**What the task requires**
Below is a set of records. Please retype every one exactly.

--- Source material Enclosed Below ---

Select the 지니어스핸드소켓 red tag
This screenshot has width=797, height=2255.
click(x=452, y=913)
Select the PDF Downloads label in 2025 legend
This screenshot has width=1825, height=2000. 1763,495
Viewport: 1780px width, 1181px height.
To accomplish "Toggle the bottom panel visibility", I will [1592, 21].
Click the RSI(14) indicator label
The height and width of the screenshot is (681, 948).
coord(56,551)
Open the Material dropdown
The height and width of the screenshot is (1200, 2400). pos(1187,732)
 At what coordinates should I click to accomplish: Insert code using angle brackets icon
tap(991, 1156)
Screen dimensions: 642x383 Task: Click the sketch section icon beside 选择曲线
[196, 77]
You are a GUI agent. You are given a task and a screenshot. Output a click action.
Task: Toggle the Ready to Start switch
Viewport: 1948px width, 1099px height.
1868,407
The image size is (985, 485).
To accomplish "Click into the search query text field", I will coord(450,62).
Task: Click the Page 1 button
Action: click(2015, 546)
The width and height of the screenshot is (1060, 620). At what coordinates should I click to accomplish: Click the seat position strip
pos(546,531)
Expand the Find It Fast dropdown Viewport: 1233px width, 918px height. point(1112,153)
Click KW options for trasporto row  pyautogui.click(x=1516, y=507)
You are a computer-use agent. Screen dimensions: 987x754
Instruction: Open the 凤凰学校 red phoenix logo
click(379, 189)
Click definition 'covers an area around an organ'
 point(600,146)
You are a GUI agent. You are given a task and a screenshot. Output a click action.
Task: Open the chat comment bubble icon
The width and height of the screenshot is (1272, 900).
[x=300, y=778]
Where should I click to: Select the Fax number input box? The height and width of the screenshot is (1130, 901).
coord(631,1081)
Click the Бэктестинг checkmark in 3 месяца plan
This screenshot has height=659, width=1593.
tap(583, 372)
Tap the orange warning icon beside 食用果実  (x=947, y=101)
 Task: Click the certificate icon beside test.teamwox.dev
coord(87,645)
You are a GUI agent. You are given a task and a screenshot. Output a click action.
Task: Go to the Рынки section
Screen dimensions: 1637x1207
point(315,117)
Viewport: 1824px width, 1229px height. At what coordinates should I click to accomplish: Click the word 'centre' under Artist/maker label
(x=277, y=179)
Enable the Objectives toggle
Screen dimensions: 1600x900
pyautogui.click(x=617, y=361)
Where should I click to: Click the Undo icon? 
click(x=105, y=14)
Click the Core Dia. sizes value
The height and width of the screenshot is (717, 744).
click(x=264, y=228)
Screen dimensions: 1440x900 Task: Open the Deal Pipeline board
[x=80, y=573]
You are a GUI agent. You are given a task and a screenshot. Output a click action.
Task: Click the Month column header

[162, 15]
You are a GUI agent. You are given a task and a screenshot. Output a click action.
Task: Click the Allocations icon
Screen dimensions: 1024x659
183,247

--- End of Enclosed Source material ---

**Written solution**
Select the 지니어스핸드소켓 red tag
This screenshot has width=797, height=2255.
click(x=452, y=913)
Select the PDF Downloads label in 2025 legend
This screenshot has width=1825, height=2000. 1763,495
Viewport: 1780px width, 1181px height.
To accomplish "Toggle the bottom panel visibility", I will [1592, 21].
Click the RSI(14) indicator label
The height and width of the screenshot is (681, 948).
coord(56,551)
Open the Material dropdown
The height and width of the screenshot is (1200, 2400). pos(1187,732)
 At what coordinates should I click to accomplish: Insert code using angle brackets icon
tap(991, 1156)
Screen dimensions: 642x383 Task: Click the sketch section icon beside 选择曲线
[196, 77]
You are a GUI agent. You are given a task and a screenshot. Output a click action.
Task: Toggle the Ready to Start switch
Viewport: 1948px width, 1099px height.
1868,407
The image size is (985, 485).
To accomplish "Click into the search query text field", I will coord(450,62).
Task: Click the Page 1 button
Action: click(2015, 546)
The width and height of the screenshot is (1060, 620). At what coordinates should I click to accomplish: Click the seat position strip
pos(546,531)
Expand the Find It Fast dropdown Viewport: 1233px width, 918px height. point(1112,153)
Click KW options for trasporto row  pyautogui.click(x=1516, y=507)
You are a computer-use agent. Screen dimensions: 987x754
Instruction: Open the 凤凰学校 red phoenix logo
click(379, 189)
Click definition 'covers an area around an organ'
 point(600,146)
You are a GUI agent. You are given a task and a screenshot. Output a click action.
Task: Open the chat comment bubble icon
The width and height of the screenshot is (1272, 900).
[x=300, y=778]
Where should I click to: Select the Fax number input box? The height and width of the screenshot is (1130, 901).
coord(631,1081)
Click the Бэктестинг checkmark in 3 месяца plan
This screenshot has height=659, width=1593.
tap(583, 372)
Tap the orange warning icon beside 食用果実  (x=947, y=101)
 Task: Click the certificate icon beside test.teamwox.dev
coord(87,645)
You are a GUI agent. You are given a task and a screenshot. Output a click action.
Task: Go to the Рынки section
Screen dimensions: 1637x1207
point(315,117)
Viewport: 1824px width, 1229px height. At what coordinates should I click to accomplish: Click the word 'centre' under Artist/maker label
(x=277, y=179)
Enable the Objectives toggle
Screen dimensions: 1600x900
pyautogui.click(x=617, y=361)
Where should I click to: Click the Undo icon? 
click(x=105, y=14)
Click the Core Dia. sizes value
The height and width of the screenshot is (717, 744).
click(x=264, y=228)
Screen dimensions: 1440x900 Task: Open the Deal Pipeline board
[x=80, y=573]
You are a GUI agent. You are given a task and a screenshot. Output a click action.
Task: Click the Month column header

[162, 15]
You are a GUI agent. You are given a task and a screenshot. Output a click action.
Task: Click the Allocations icon
Screen dimensions: 1024x659
183,247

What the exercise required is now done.